Advogada informa acerca de direitos reprodutivos e esterilização voluntária no Instagram

A profissional compartilha em seu perfil no Instagram informações jurídicas, dicas e sua experiência de vida sobre os procedimentos de esterilização voluntária

Ana Thereza Amaral - Editado por Letícia Agata
Entrevista realizada no dia 18/07/2020
Fonte: Reprodução/Internet

Em 1996 foi sancionada, pelo ex presidente da república, Fernando Henrique Cardoso, a Lei do Planejamento Familiar (Lei 6.263/96), que garante ao cidadão brasileiro o direito de realizar regulações para limitar ou ampliar sua capacidade reprodutiva, possibilitando, tanto ao homem quanto à mulher, o direito de assistência na concepção e contracepção, na prevenção de DSTs e no tratamento de cânceres, localizados nas regiões do sistema reprodutivo, tanto no sistema de saúde público como no privado. Uma das garantias que essa lei dá é a possibilidade de realização de cirurgias de esterilização para pessoas que não desejam ter filhos.

Lei 9.263 de 12 de janeiro de 1996 Art. 10: “Somente é permitida a esterilização voluntária nas seguintes situações:

        I - em homens e mulheres com capacidade civil plena e maiores de vinte e cinco anos de idade ou, pelo menos, com dois filhos vivos, desde que observado o prazo mínimo de sessenta dias entre a manifestação da vontade e o ato cirúrgico, período no qual será propiciado à pessoa interessada acesso a serviço de regulação da fecundidade, incluindo aconselhamento por equipe multidisciplinar, visando desencorajar a esterilização precoce;

        II - risco à vida ou à saúde da mulher ou do futuro concepto, testemunhado em relatório escrito e assinado por dois médicos.”

----------

VERIFIQUE SUA COMPREENSÃO ->
1/ Reproduza a parte do texto sobre esterilização voluntária entre "Ana Thereza Amaral" e "desejam ter filhos.", incluindo ambos.
2/ Responda às perguntas abaixo com base no texto sobre esterilização voluntária.
(a) Em que data foi realizada a entrevista?
(b) Quem sancionou a Lei do Planejamento Familiar em 1996?
(c) Quantos médicos devem assinar o relatório escrito no caso de risco à vida ou à saúde da mulher?
3/ Continue o texto sobre esterilização voluntária a partir do ponto em que ele termina.

MATERIAL FORNECIDO ->

----------

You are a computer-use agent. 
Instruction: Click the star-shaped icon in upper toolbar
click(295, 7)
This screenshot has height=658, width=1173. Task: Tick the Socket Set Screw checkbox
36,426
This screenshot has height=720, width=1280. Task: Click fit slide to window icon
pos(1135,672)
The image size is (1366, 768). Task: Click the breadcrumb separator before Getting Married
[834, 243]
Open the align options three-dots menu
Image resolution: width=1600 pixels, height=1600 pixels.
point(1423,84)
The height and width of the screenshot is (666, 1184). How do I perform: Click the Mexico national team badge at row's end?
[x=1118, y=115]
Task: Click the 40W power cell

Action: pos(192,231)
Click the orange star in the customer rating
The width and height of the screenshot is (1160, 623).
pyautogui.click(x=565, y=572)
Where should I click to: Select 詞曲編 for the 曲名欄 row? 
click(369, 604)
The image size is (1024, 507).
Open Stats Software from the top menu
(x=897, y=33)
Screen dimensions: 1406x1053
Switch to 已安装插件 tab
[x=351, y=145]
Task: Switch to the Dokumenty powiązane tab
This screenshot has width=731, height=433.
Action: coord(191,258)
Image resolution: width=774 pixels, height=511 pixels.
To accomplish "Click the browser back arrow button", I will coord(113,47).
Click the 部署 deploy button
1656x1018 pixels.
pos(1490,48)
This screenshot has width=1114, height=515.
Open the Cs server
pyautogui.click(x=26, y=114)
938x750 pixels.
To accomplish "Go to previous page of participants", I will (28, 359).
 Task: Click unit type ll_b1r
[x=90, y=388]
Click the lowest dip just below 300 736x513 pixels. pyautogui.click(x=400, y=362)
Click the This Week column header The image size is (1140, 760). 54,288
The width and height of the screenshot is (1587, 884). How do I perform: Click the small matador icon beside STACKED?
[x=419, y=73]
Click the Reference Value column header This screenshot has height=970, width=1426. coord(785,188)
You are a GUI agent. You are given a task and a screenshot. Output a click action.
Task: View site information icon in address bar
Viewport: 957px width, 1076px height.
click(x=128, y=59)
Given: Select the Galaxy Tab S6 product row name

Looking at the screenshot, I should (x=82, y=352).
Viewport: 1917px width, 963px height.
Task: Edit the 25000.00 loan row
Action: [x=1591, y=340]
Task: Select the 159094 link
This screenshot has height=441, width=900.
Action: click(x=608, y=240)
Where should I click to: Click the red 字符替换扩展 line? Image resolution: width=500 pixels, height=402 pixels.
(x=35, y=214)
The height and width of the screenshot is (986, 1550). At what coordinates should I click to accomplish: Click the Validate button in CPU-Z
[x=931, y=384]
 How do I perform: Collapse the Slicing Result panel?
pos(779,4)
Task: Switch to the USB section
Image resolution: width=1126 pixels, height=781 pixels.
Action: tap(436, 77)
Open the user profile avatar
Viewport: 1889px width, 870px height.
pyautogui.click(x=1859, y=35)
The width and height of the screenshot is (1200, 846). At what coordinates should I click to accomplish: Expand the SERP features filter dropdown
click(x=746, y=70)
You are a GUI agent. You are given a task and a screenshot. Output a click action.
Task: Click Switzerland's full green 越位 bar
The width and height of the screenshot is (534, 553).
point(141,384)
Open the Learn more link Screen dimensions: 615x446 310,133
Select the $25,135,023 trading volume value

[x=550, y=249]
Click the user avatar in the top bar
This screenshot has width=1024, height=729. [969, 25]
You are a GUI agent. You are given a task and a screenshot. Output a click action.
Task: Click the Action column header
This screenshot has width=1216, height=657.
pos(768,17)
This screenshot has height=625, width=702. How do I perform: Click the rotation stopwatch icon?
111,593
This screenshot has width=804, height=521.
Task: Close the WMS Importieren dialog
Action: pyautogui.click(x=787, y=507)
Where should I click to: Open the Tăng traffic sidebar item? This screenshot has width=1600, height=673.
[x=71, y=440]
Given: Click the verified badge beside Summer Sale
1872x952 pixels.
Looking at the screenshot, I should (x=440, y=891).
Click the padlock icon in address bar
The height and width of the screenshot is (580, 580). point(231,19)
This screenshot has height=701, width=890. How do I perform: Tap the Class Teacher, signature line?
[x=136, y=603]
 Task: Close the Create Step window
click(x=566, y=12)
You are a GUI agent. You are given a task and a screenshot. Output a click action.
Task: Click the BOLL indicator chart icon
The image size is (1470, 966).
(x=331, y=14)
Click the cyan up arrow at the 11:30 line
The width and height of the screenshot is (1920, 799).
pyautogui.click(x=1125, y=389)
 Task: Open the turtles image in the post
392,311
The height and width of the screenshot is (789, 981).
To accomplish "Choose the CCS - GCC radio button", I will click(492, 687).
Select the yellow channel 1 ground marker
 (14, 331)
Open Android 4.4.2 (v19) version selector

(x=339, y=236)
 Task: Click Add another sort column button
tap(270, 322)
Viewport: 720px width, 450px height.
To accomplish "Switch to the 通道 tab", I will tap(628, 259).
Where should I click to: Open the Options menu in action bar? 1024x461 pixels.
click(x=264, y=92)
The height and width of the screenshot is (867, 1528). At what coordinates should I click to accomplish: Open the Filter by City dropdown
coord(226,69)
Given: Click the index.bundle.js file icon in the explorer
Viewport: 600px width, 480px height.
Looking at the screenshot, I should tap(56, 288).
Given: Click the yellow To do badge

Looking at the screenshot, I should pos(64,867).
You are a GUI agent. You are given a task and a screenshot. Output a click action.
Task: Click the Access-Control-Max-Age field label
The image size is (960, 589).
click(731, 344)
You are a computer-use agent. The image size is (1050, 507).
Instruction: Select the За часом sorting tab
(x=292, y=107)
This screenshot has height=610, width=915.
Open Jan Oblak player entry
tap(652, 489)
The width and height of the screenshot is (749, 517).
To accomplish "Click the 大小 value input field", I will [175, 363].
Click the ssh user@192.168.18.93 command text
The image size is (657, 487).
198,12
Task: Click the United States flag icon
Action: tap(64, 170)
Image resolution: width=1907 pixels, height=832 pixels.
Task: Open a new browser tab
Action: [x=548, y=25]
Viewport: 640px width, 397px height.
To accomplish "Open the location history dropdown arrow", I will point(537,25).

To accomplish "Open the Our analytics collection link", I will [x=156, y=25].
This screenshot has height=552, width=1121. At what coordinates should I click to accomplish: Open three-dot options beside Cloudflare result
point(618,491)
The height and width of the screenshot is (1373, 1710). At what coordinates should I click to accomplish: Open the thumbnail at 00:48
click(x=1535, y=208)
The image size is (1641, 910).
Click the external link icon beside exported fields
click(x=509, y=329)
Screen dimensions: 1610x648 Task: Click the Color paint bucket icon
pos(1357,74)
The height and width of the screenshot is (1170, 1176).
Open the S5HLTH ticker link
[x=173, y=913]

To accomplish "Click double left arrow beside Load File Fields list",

----------

RESPOSTAS DAS TAREFAS ->
1/
Ana Thereza Amaral - Editado por Letícia Agata
Entrevista realizada no dia 18/07/2020
Fonte: Reprodução/Internet

Em 1996 foi sancionada, pelo ex presidente da república, Fernando Henrique Cardoso, a Lei do Planejamento Familiar (Lei 6.263/96), que garante ao cidadão brasileiro o direito de realizar regulações para limitar ou ampliar sua capacidade reprodutiva, possibilitando, tanto ao homem quanto à mulher, o direito de assistência na concepção e contracepção, na prevenção de DSTs e no tratamento de cânceres, localizados nas regiões do sistema reprodutivo, tanto no sistema de saúde público como no privado. Uma das garantias que essa lei dá é a possibilidade de realização de cirurgias de esterilização para pessoas que não desejam ter filhos.

2/
(a) Em 18/07/2020.
(b) O ex-presidente da república Fernando Henrique Cardoso.
(c) Dois médicos.

3/
 

Por estarmos situados numa sociedade patriarcal, são impostos, às mulheres, padrões de comportamento e um modelo de vida pré-definido: ao chegar à vida adulta precisa arrumar um marido e saber cuidar da casa para ele, ter filhos e servir à todos no lar. Contudo, nas últimas décadas, o movimento em prol da independência feminina vem ganhando cada vez mais força e libertando cada dia mais mulheres desse padrão.

Como consequência, vem se tornado comum que passem a excluir filhos ou até mesmo o casamento dos seus planos de vida, assim como muitos homens também fazem, de modo que a busca por métodos contraceptivos também ganha força. Mas, por esses métodos não serem 100% eficazes, algumas pessoas que têm a plena certeza de que não querem filhos, optam pelas cirurgias de esterilização, como a laqueadura, por exemplo, que são métodos que têm mais chances de eficácia e definitivos.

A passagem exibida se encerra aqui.